In for many a career-best performance from Corey Feldman (that honor still lies with Stand By Me for myself but I digress), the actor plays Norman Forrester, a lisping awkward dork in a suit attending his wealthy girlfriend Alison’s (Erica Prior) fancy birthday party commandeered by her patriarch father Ron (Pieces and Edge of the Axe actor Jack Taylor) with the intention of seizing on the moment to propose marriage to her.  However, as the night goes on with steadily bizarre encounters with other guests which may or may not include cocaine boozing parties, Norman trying to retrieve a birthday present for Alison ventures into the basement dwelling of the mansion revealing an otherworldly and perhaps intergalactic conspiracy where the fate of the world may hang on the balance.  All the while, Norman encounters a pitch perfect romcom staff of servants ala The Stepford Wives that eventually turn violent, building up towards noisy furious pandemonium you never saw coming from the film’s first hour.

 
A movie that begins like a screwball comedy that gradually slowly turns into a madcap maximalist freakout of sensory overload and excess ala Darren Aronofsky’s mother! with the fragmented narrative and tonal shifts of a David Lynch film where you’re not sure whether to laugh or scream, The Birthday was never going to be for all tastes.  From Corey Feldman’s genuinely peculiar and sometimes annoying performance with his strange accent and kind of bumbling anxiousness, it takes a bit of getting used to him in the role and a recent viewing of the documentary Corey Feldman vs. The World didn’t help.  

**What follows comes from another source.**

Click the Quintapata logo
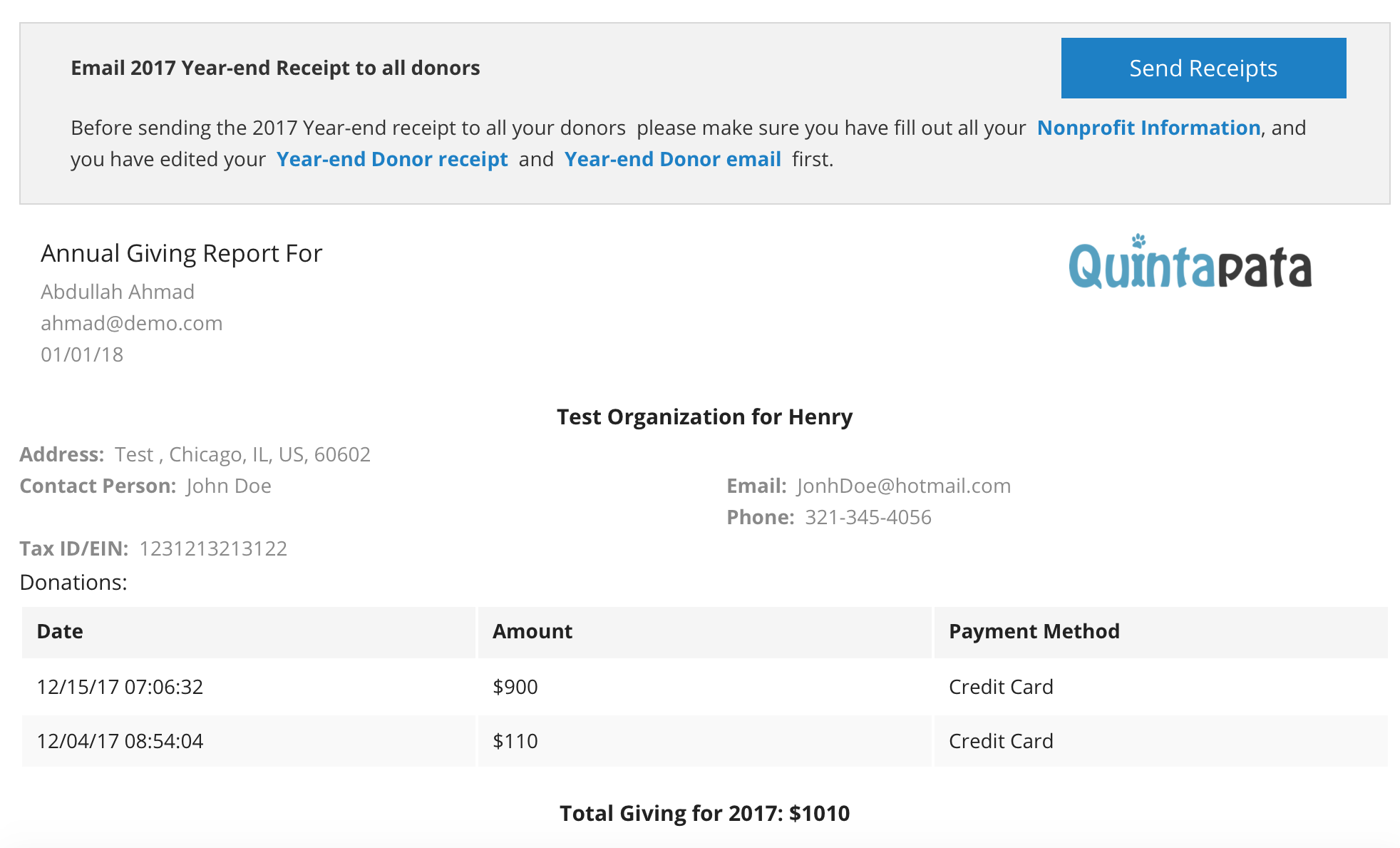coord(1190,262)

Still, it represents an interesting, singular performance from Feldman who for once isn’t just playing himself and actively is trying to disappear into a character.  Supporting players are also good, notably Jack Taylor who is a legendary character acting presence on the single room set and Erica Prior is tasked with holding her own against a freakish Corey Feldman.  Visually speaking, the film shot in scope 2.35:1 widescreen by Nowhere cinematographer Unax Mendia looks lovely and achieves the effect of a pressure-cooking chamber piece over time while the score by director Mira himself provides the peculiar Jonny Greenwood sounding score.

 
Previously without distribution in the United States for twenty years until now thanks to Arrow Video’s 4K UHD limited edition set, The Birthday features a new audio commentary co-opted by Feldman and Mira, a new video interview with Mira, archival behind-the-scenes featurettes and a new 2024 q&a with Mira and Feldman regarding the film’s legacy and reevaluation.  For someone coming into this with all the baggage Feldman has been wearing on his sleeves for the past ten years, at first it was a hard sell but eventually slowly it began to take the shape of a Twilight Zone episode which speaks volumes to Jordan Peele’s admiration for it.  Feldman’s a troubled actor not in his best place creatively or personally, but for what its worth The Birthday I can absolutely point to as one of his career highlights, a rare chance to see him in a different light embracing a surreal and interesting shapeshifting narrative in a film that doesn’t easily fit into any clean-cut niche.